Firstly, we aim to explore the impact of context from additional modalities on code representation and bug repair compared to the mostly exclusive use of code change history. Examples of input modalities are texts and code snippets in tutorials, books on security in software engineering, and forum discussions.

Secondly, we aim to analyze to what extent existing APR models can be adapted to repair vulnerabilities. As baselines, we will use NLP-based and graph-based methods. In this step, we will experiment with building hybrid methods using baseline approaches. To the best of our knowledge, there is no work on combination of these methods for vulnerability repair.

Finally, we will use code representations to mine patterns of errors and their fixes within each CVE type. The pattern mining task is inspired by the study that categorizes common mistakes in AI projects (islam2020:repairing). With patterns discovered for security vulnerability types, we will focus on vulnerability repair in source code.

4. Planned Evaluation of Results

In this project, we will reuse data gathered in CVEfixes (bhandari2021:cvefixes)

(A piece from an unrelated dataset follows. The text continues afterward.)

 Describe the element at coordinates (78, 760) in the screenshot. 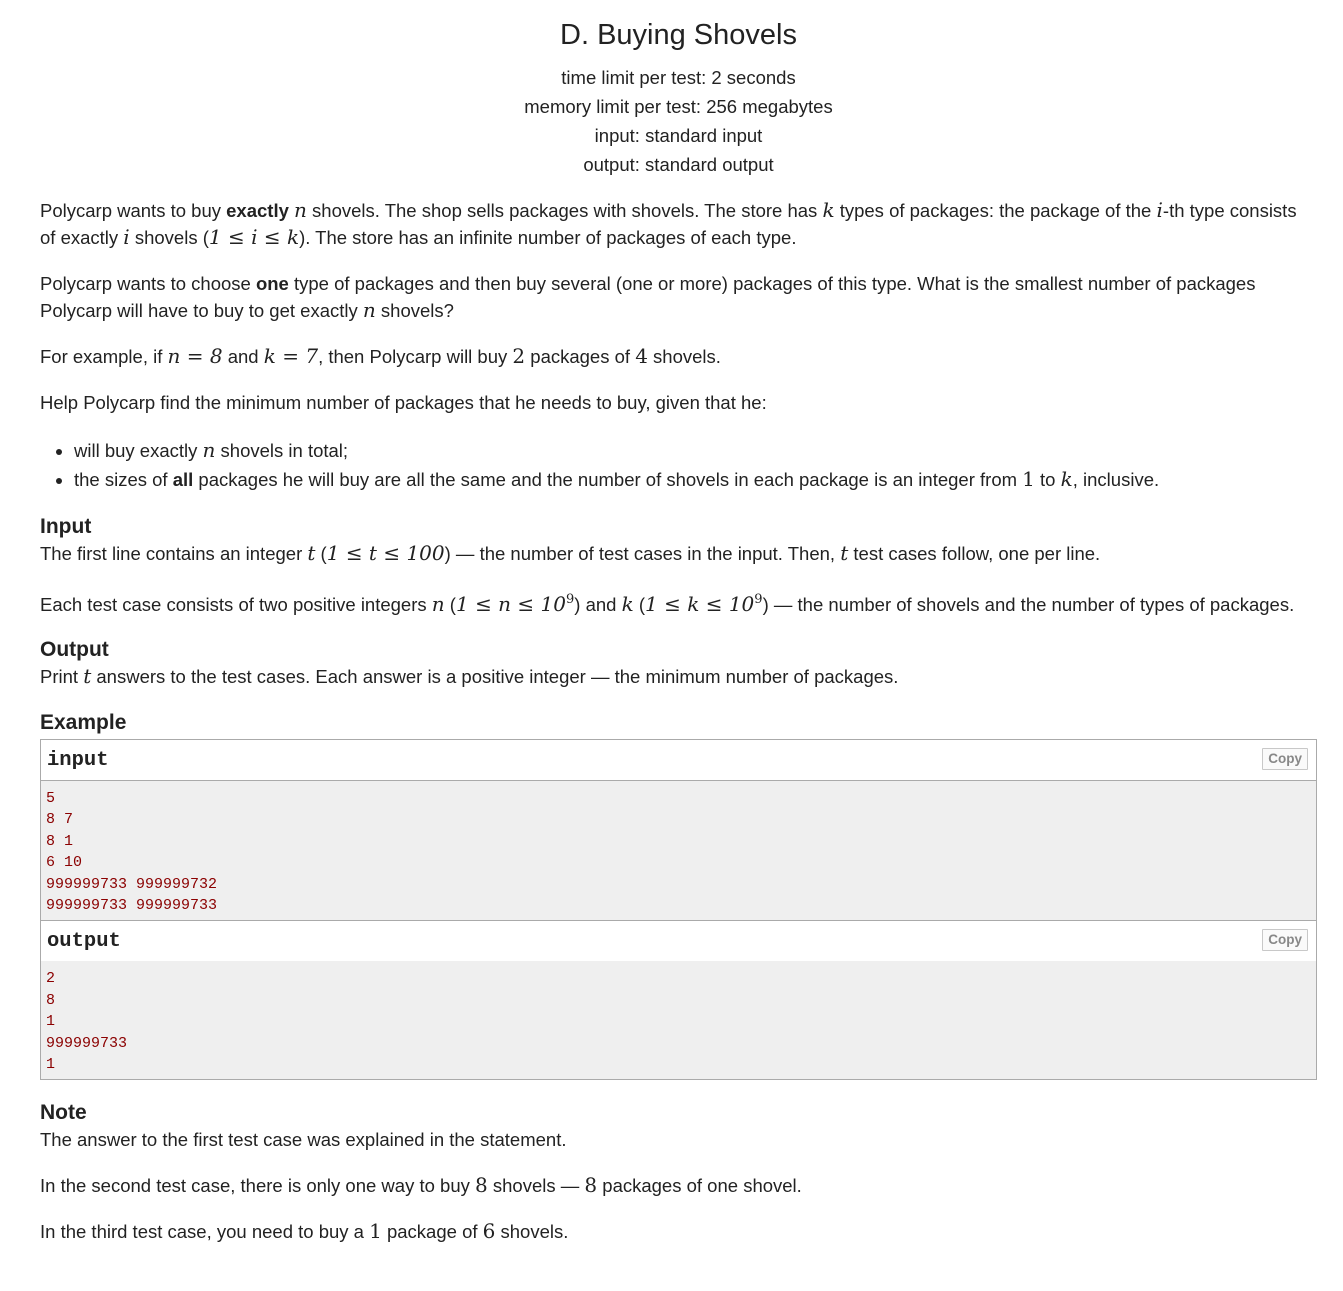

. CVEfixes provides both a dataset and a framework for collecting data from GitHub, GitLab, and Bitbucket. The already extracted dataset refers to CVE Records in the U.S. National Vulnerability Database to classify code snippets by CVE type. In this dataset, code changes are extracted on the file and method level. In downstream tasks, CVE type-specific pattern mining will use vulnerable code classified by CVE type, while code pairs of (vulnerable code; fixed code) will be used for training and evaluation of vulnerability repair.

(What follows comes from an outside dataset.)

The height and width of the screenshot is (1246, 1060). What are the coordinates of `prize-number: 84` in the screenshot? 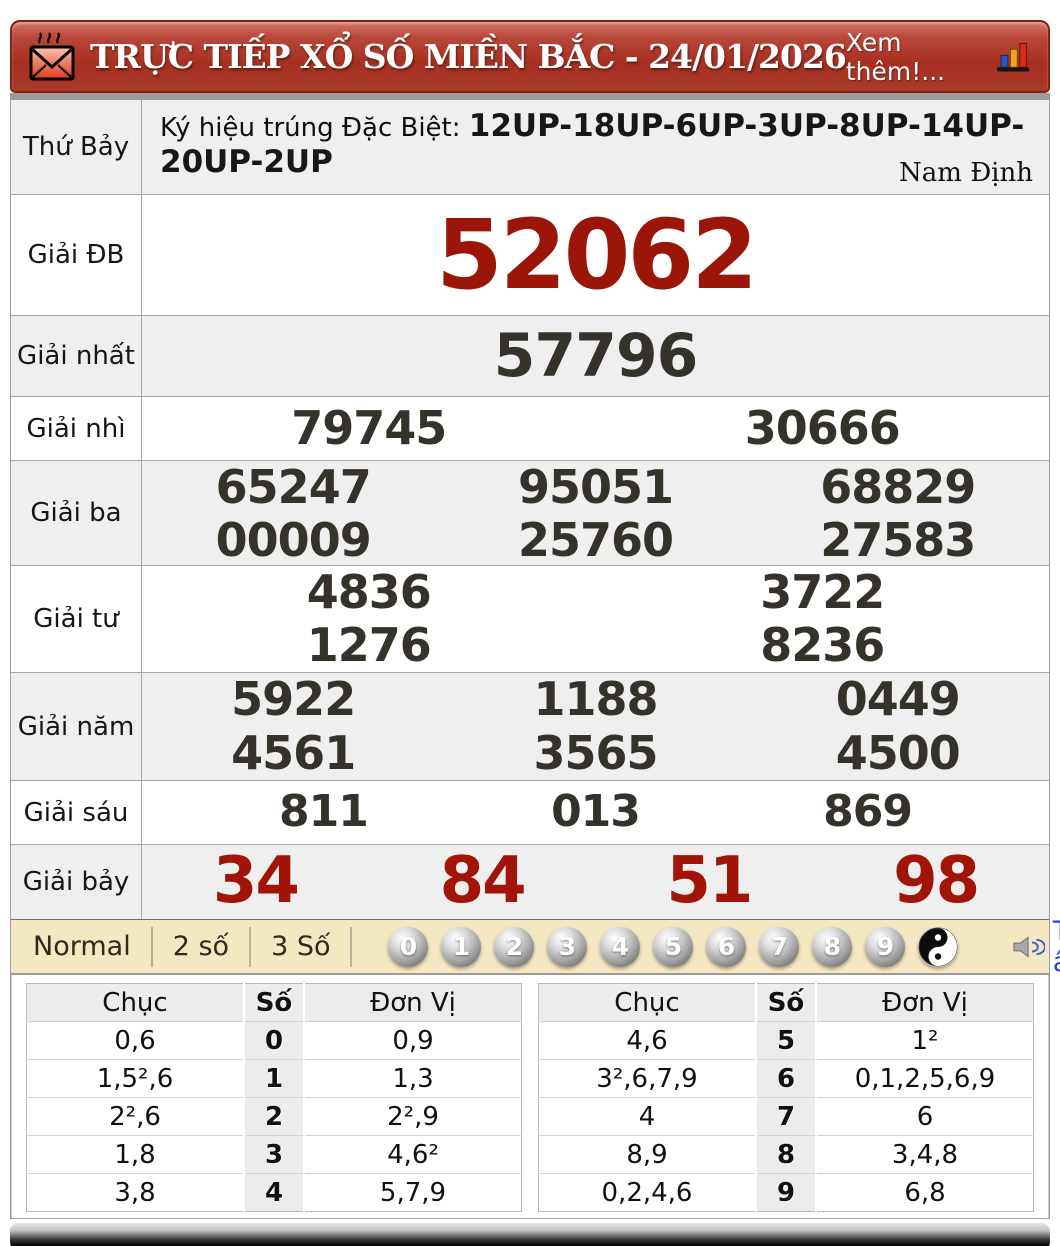 It's located at (483, 882).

The target for the modelling phase (b) is to learn vector representations of code as sequences of tokens or as graphs, so that code snippets of the same CVE type in the same programming language are close to each other in the embedding space. To measure the quality of code representations, we will use metrics for clustering in machine learning and metrics in NLP: Silhouette Coefficient, Normalized Mutual Information, Completeness, and V-measure for clusters; perplexity, cosine and other similarity metrics from NLP.

Figure 1. Organization of the work: we focus on (a) different input modalities; (b) model types; (c) two downstream tasks.

Alternatively, since APR is analogical to the NLP task of neural machine translation, it can be evaluated with the Recall-Oriented Understudy for Gisting Evaluation (ROUGE) and Bilingual Evaluation Understudy (BLEU) NLP metrics 

(feng2020:codebert; clement2020:pymt5), and their extensions (ren2020:codebleu; lu2021:codexglue). In the context of vulnerability repair, ROUGE scores evaluate the patch based on the number of occurrences of n-grams from the known repaired code (reference sequence) in the patch (generated sequence). By contrast, BLEU shows n-gram precision of the sequence generation. In detail, it is measured based on the number n-gram occurrences from the patch (generated sequence) that are also found in the known repaired code (reference sequence).

5. Conclusion

In conclusion, this project focuses on automatic repair of source code vulnerabilities. We hypothesize that repair performance can be improved with the context extracted from different modalities in addition to widely used code change history. Furthermore, the repair performance can be influenced by combining models that build on naturalness hypothesis and formal characteristics of code, such as syntax, structure, and dependencies. We aim to test methods of pattern mining for each vulnerability type, and its repair. Training will be done using the CVEfixes dataset, and the evaluation step will reuse clustering and NLP metrics. The expected results of this work are improved code representations for APR and, specifically, fixing security vulnerabilities.

This work is supported by the Research Council of Norway through the secureIT project (IKTPLUSS #288787).